Now we can add a volume column:

```
julia> transform!(df, All() => ByRow(*) => "volume")
12×4 DataFrame
Row │ height width depth volume
│ Int64 Int64 Int64 Int64
─────┼──────────────────────────────
1 │ 10 8 5 400
2 │ 12 8 5 480
3 │ 10 10 5 500
4 │ 12 10 5 600
5 │ 10 15 5 750
6 │ 12 15 5 900
7 │ 10 8 6 480
8 │ 12 8 6 576
9 │ 10 10 6 600
10 │ 12 10 6 720
11 │ 10 15 6 900
12 │ 12 15 6 1080
```

We have added the `"volume"`

column in place to `df`

. Note that we used `*`

as it can take any number of positional arguments and returns their product.

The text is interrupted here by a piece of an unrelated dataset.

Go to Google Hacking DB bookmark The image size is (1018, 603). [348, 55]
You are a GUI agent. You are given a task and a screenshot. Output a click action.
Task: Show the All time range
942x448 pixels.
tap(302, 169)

The `ByRow`

wrapper signals that we want to perform this operation row-wise.

In comparison to the solution shown before many users find presentation of a full factorial design easier to work with.

# What if we have a fractional factorial design?

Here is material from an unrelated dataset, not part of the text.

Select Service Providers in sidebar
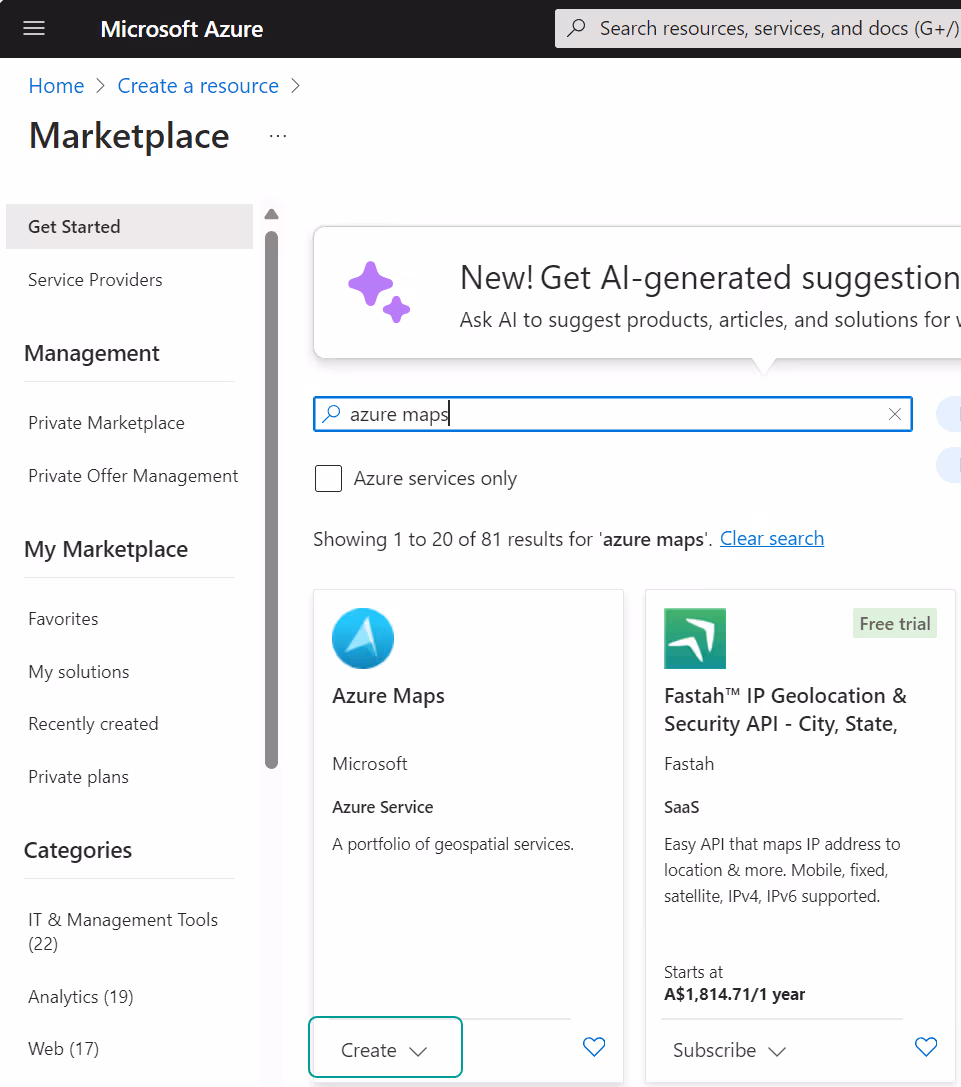 pos(95,280)

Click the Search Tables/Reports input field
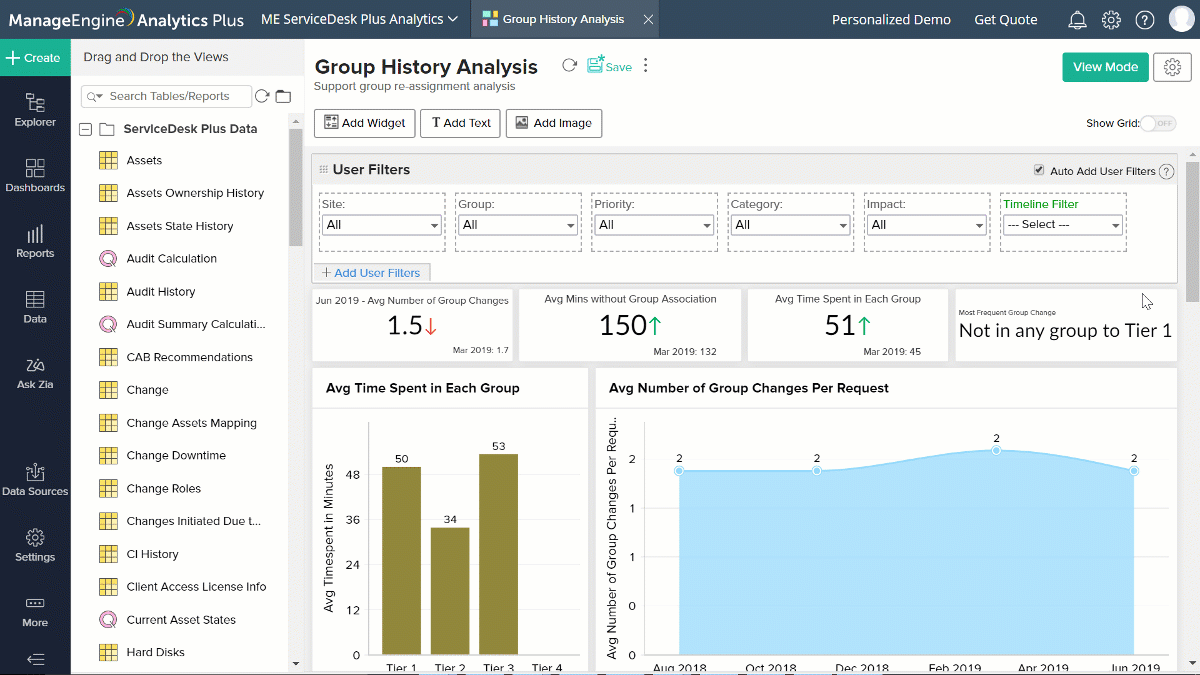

Sometimes your data is incomplete, and some level combinations are missing. Let us start by creating such a data frame:

```
julia> df2 = df[Not(2, 5, 9), :]
9×4 DataFrame
Row │ height width depth volume
│ Int64 Int64 Int64 Int64
─────┼──────────────────────────────
1 │ 10 8 5 400
2 │ 10 10 5 500
3 │ 12 10 5 600
4 │ 12 15 5 900
5 │ 10 8 6 480
6 │ 12 8 6 576
7 │ 12 10 6 720
8 │ 10 15 6 900
9 │ 12 15 6 1080
```

Now one might ask to complete this design and re-fill the design to be complete. This can be done by the `fillcombinations`

function. Let us see it at work:

```
julia> fillcombinations(df2, Not("volume"))
12×4 DataFrame
Row │ height width depth volume
│ Int64 Int64 Int64 Int64?
─────┼───────────────────────────────
1 │ 10 8 5 400
2 │ 12 8 5 missing
3 │ 10 10 5 500
4 │ 12 10 5 600
5 │ 10 15 5 missing
6 │ 12 15 5 900
7 │ 10 8 6 480
8 │ 12 8 6 576
9 │ 10 10 6 missing
10 │ 12 10 6 720
11 │ 10 15 6 900
12 │ 12 15 6 1080
```

Observe that after calling this function we have created a new data frame with the missing rows added. The `"volume"`

column is filled by default with `missing`

for rows that were added. The `Not("volume")`

argument meant that we want to get all combinations of values in all columns except `"volume"`

.

# Conclusions

Today we worked with two functions: `allcombinations`

and `fillcombinations`

. You will find them useful if in your work you will ever need to create all combinations of levels of some factors. This functionality seems niche, but it is needed in practice surprisingly often.